------ EXTRAIT

Apres une bonne journée de bus aux paysages encore une
fois époustouflants, plage de sable noir, eau plus que transparente, galets
bleus, végétation luxuriante, j’arrive dans la région des Ende, toujours sur la
magnifique ile de Flores, et pose mon
sac dans la petite ville montagnarde de Moni, au pied du célèbre volcan Kelimutu,
pensant trouver une ambiance alpine calme et reposante…
C’est en effet calme et
reposant avec vue sur les montagnes et les rizières ; nous sommes en saison
creuse, le village est une succession de guest house mais je suis déçu, dès mon arrivée, par l’attitude des locaux, tellement habitués
aux touristes qu’ils en ont perdu le principal attrait de l’Indonésie, soit la
gentillesse de ses habitants, et ne pensent qu’à l’argent.
Directement arrivé,
je trouve une chambre, apparemment la moins chère du village mais quand même
pas donnée, même après négociation, la femme se fout totalement de ma gueule,
me demande de payer d’avance les 3 nuits que je lui ai promis, me demande 20
dollars pour faire ma lessive, l’eau est hors de prix…
Ahahahahah, je remballe
tout mon bordel et change illico presto de guest house, j’atterris pour pas
plus cher chez Tom, un lokseu hyper sympa… Je préfère !
Bon, ce n’est pas la première fois que ça m’arrive,
j’ai déjà connu des situations similaires dans d’autres pays, passons, je suis
ici pour escalader le Kelimutu.
Je rencontre directement, sans le vouloir, 2 couples de Français,
et une Française solo, nous passons la soirée ensemble dans un super restau,
excellent repas indonésien plein d’innovations (pour changer du nasi goreng et
du mie goreng), nous nous saoûlons à la bière et à l arrak (alcool de palme)
tout en parlant (bien fort, comme 6 français ensemble) de voyages et surtout de
plongées car tout ce petit monde s’avère aimer le monde sous-marin et les 2
couples ont déjà plongé dans les plus beaux endroits du monde (pour les
connaisseurs, Raja Ampat et Manodo Tua pour ne parler que de l’Indo !).
Après une journée de glandouille, lessive, lecture, échange
de dossier sur l’ordi, je me lève le surlendemain à 4 h pour monter au Kelimutu
au sunrise (en moto !).
Le spectacle du lever de soleil sur les 3 lacs à l’intérieur
des cratères, l’un bleu turquoise olympique de Marseille, l’autre vert émeraude,
le dernier brun/noir chocolat, tous les 3 lisses comme de la laque, est
fabuleux.
Je reste plus d’une heure au sommet le plus haut, « inspiration
point », en compagnie de 5 autres personnes, espantés par l’atmosphère irréelle
du lieu, un paysage lunaire avec trois profonds lacs volcaniques aux couleurs
intenses, on les croirait peints.
Pour les habitants, le Kelimutu est un volcan sacré, et
la légende veut que les âmes des morts montent vers ces lacs, celles de jeunes rejoignent
la chaleur du Tiwu Nuwa Muri Koo Fai (lac turquoise), celles des vieux le froid
du Tiwu Ata Poplo (lac vert) et celles des méchants le Tiwu Ata mbupu (lac
noir).

------------
------ ENREGISTREMENTS FOURNIS

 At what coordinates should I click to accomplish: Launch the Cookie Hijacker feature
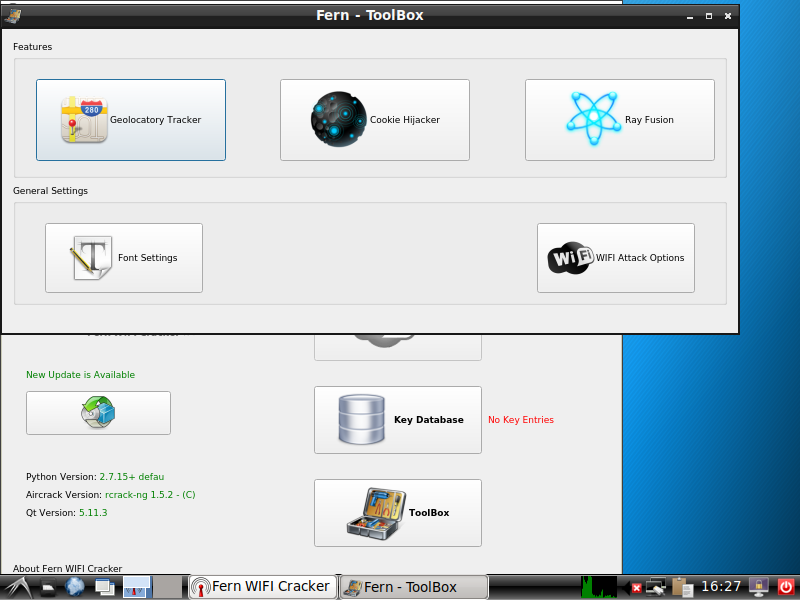[375, 120]
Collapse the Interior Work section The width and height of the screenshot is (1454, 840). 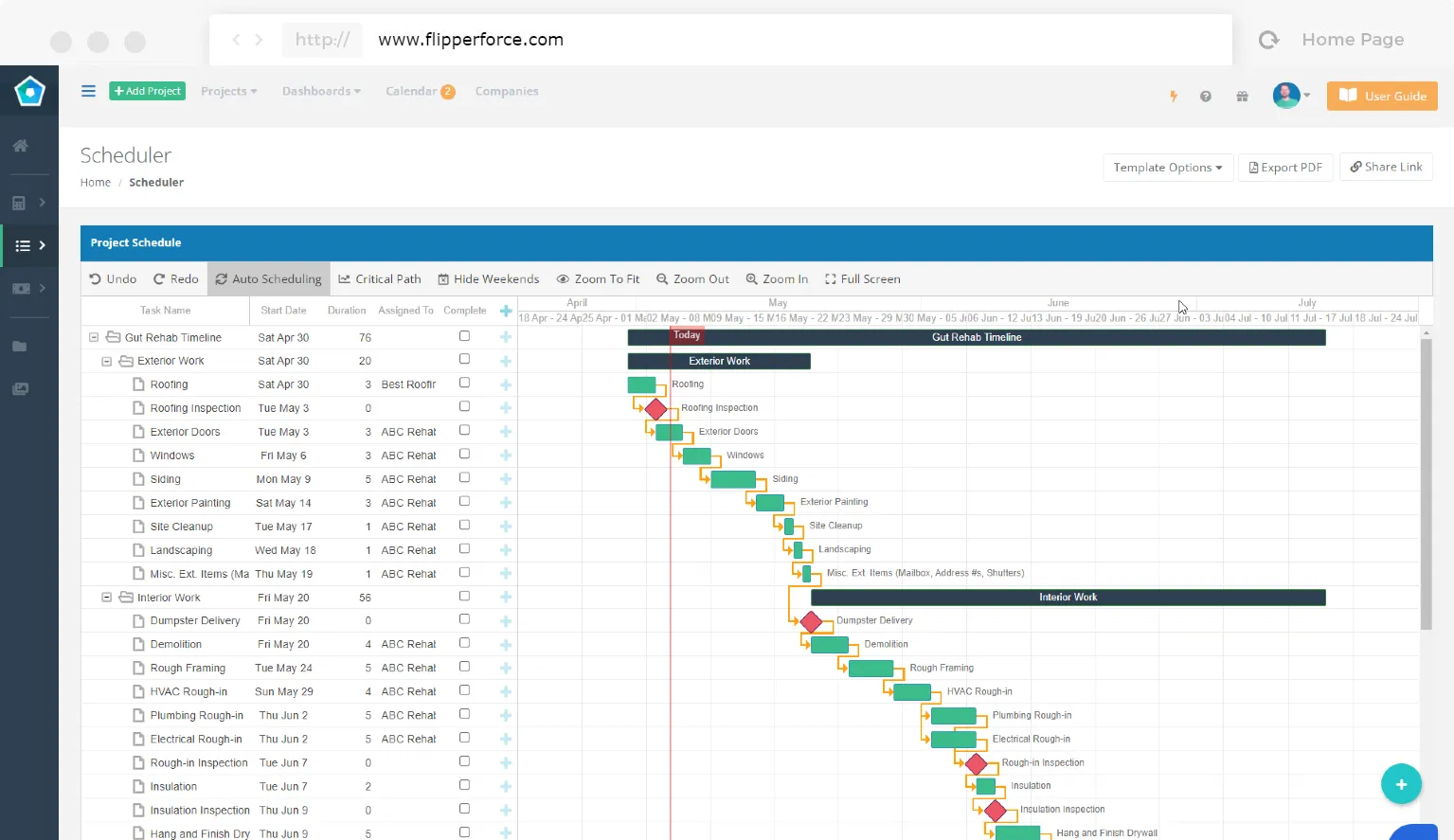pos(106,597)
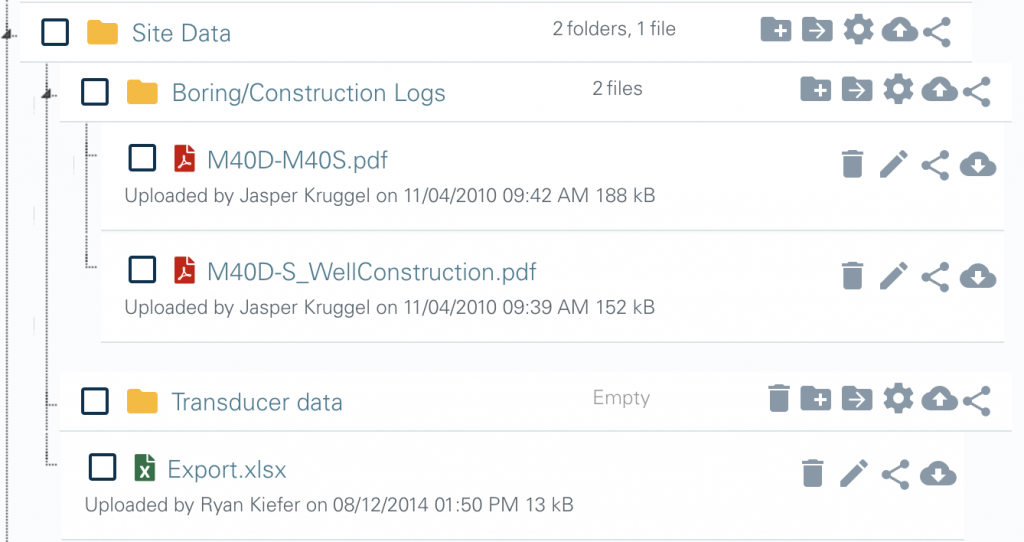Download the Export.xlsx file
This screenshot has height=542, width=1024.
coord(938,474)
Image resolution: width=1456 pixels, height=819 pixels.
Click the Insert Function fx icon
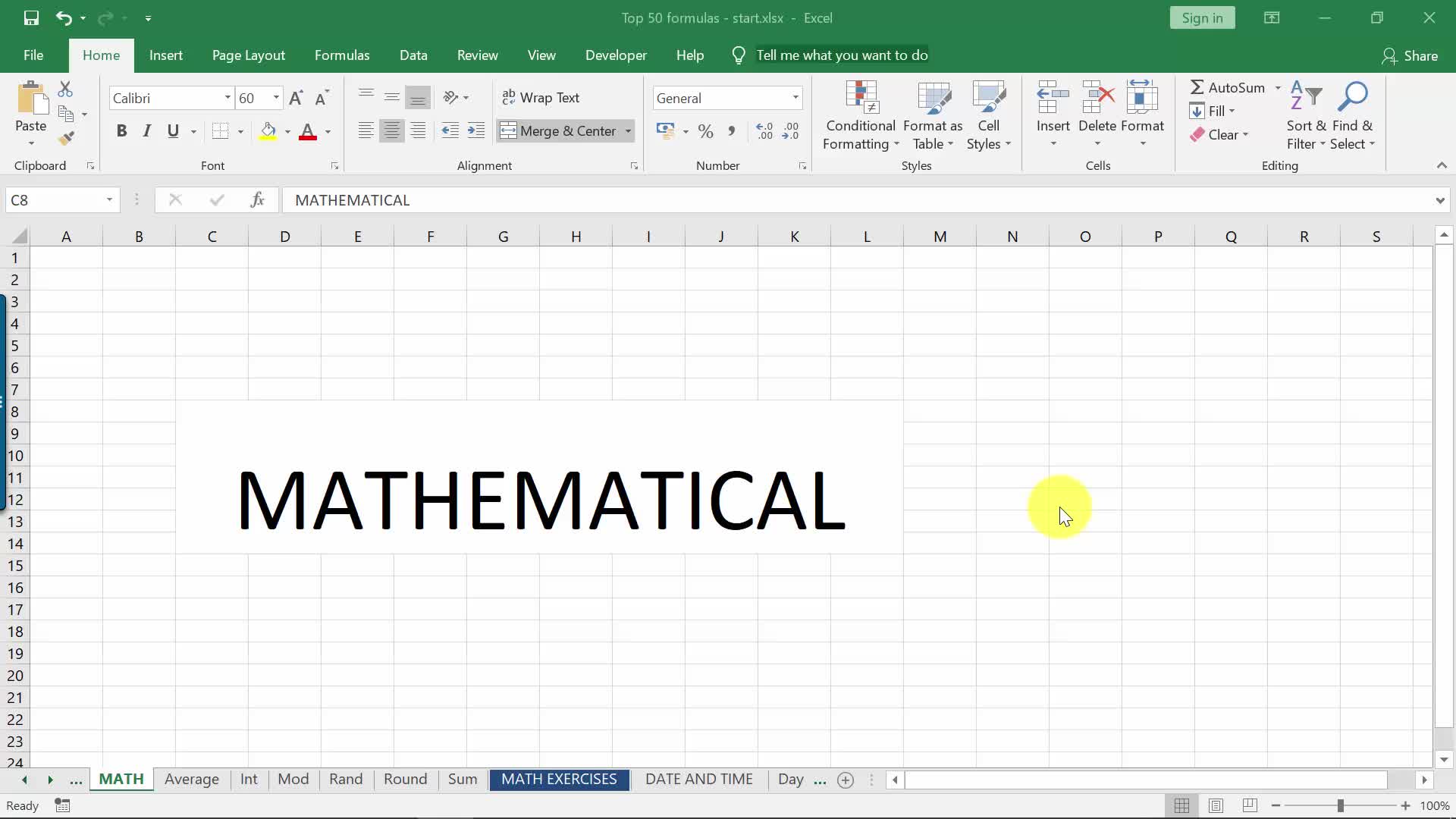pyautogui.click(x=257, y=199)
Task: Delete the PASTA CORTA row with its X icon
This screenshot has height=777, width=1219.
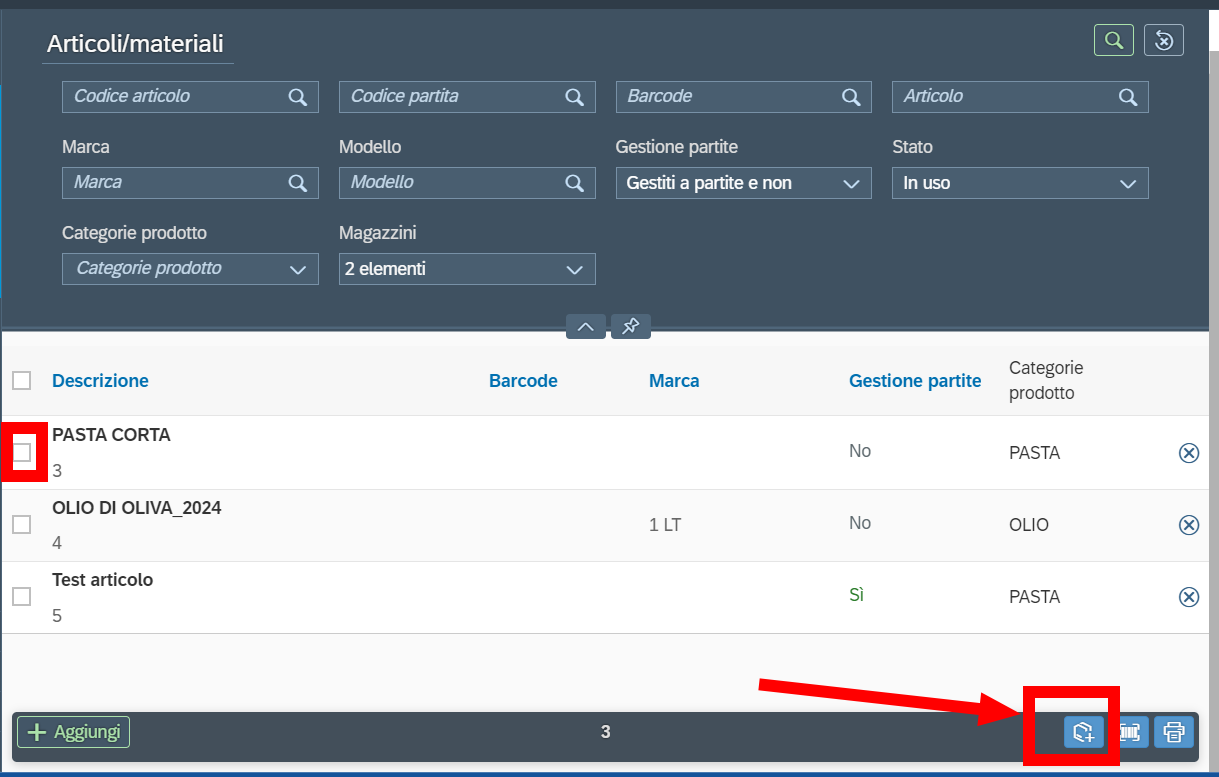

------------

CONSIGNES ÉCRITES
1. Comptez les lignes des enregistrements qui contiennent la chaîne « This », en respectant la casse. Donnez uniquement ce nombre.
2. Prolongez le récit de voyage sur le Kelimutu à partir de sa dernière phrase.
Les enregistrements n'ont aucun lien avec le récit de voyage sur le Kelimutu.

RÉPONSES OBTENUES
1. 2

2.
Je m’échappe ensuite sur le sentier (interdit) faisant le
tour des deux cratères, presque joints, des lacs bleus et verts.
Plus le soleil
monte dans le ciel, plus les couleurs des lacs sont intenses, et je me retrouve
totalement seul à contempler ce spectacle, la mer à l’horizon, avec comme fond
sonore la forêt toute proche au-dessous qui s’éveille.
Je redescends, à pied, traversant tout d’abord une jungle
plus que dense, tout est surdimensionné, le bruit de la jungle et de ses
millions d’insectes est assourdissant, puis je débouche sur les pentes fertiles
du volcan ou la majorité des terres est en culture.
Je décide de prendre un
short cut, qui s’avèrera un long cut, et je me retrouve de l’autre cote du
Kelimutu par rapport à Moni, il ne me reste qu’à le contourner pendant
plusieurs heures, traversant de nombreux villages de tisserand, j’achèterai pour
le coup un sarong plutôt joli.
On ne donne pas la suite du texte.